In vivo reporter gene mutation and micronucleus assays in gpt delta mice treated with a flame retardant decabromodiphenyl ether

- To clarify the underlying mechanisms of decaBDE-induced hepatocarcinogenicity, in vivo genotoxicity of decaBDE in mice was examined.
- Micronucleus assays in the bone marrow showed negative results.
- Reporter genes mutation assay showed no significant increases of mutant frequencies in the liver.
- The overall data suggest that genotoxic mechanisms may not be involved in decaBDE-induced hepatocarcinogenesis in rodents.
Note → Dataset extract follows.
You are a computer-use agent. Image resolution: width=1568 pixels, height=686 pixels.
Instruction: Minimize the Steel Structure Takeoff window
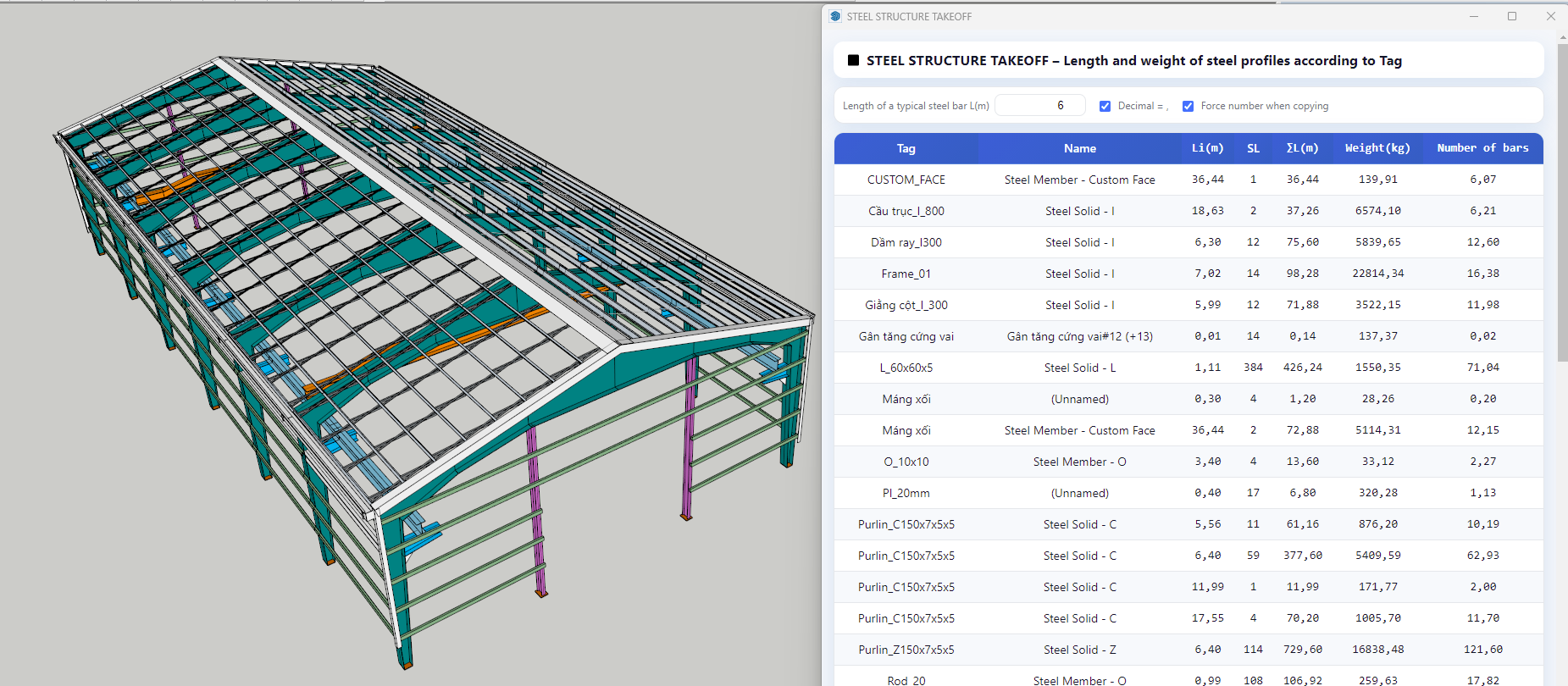pos(1474,16)
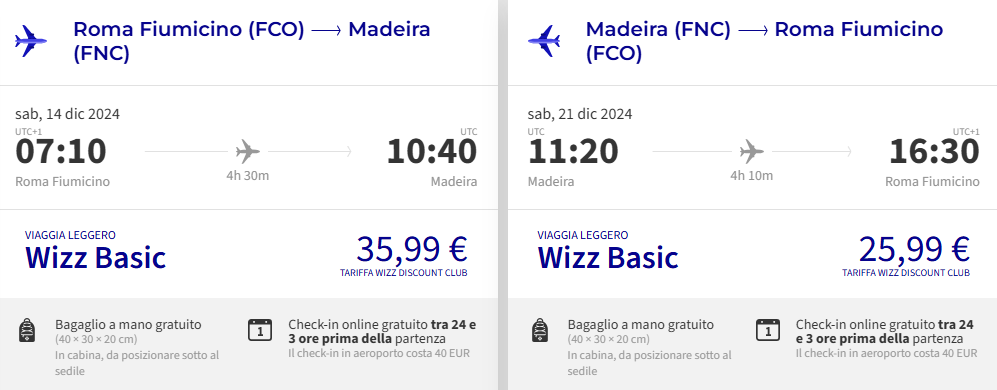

Polybrominated diphenyl ethers (PBDEs), a class of brominated flame retardants, have been widely used as additive flame retardants. Recently, the use of brominated flame retardants has been restricted or prohibited under various legislative acts because of the persistence, bioaccumulation potential, and toxicity of these compounds. However, there are also additional concerns regarding environmental contamination and human exposure to PBDEs resulting from informal recycling technology. Decabromodiphenyl ether (decaBDE), one type of PBDE, has carcinogenic potential in the livers of rodents. Although one study has shown that decaBDE exerts genotoxic effects, the other in vitro and in vivo studies were negative for such effects. Thus, it remains unknown whether genotoxic mechanisms are involved in decaBDE-induced hepatocarcinogenesis in rodents. In this study, to explore the genotoxicity of decaBDE in mice, particularly in the context of carcinogenesis, we performed micronucleus assays in the bone marrow and reporter gene mutation assays in the liver using gpt delta mice treated with decaBDE at carcinogenic doses for 28 days. Our results demonstrated negative results in micronucleus tests and reporter gene mutation assays. Thus, decaBDE did not exert genotoxic effects at carcinogenic target sites and did not show positive results in conventional in vivo genotoxicity tests in mice for 4-week treatment. Overall, comprehensive evaluation using in vivo genotoxicity data in rats and our data indicated that nongenotoxic mechanisms may be responsible for decaBDE-induced hepatocarcinogenesis.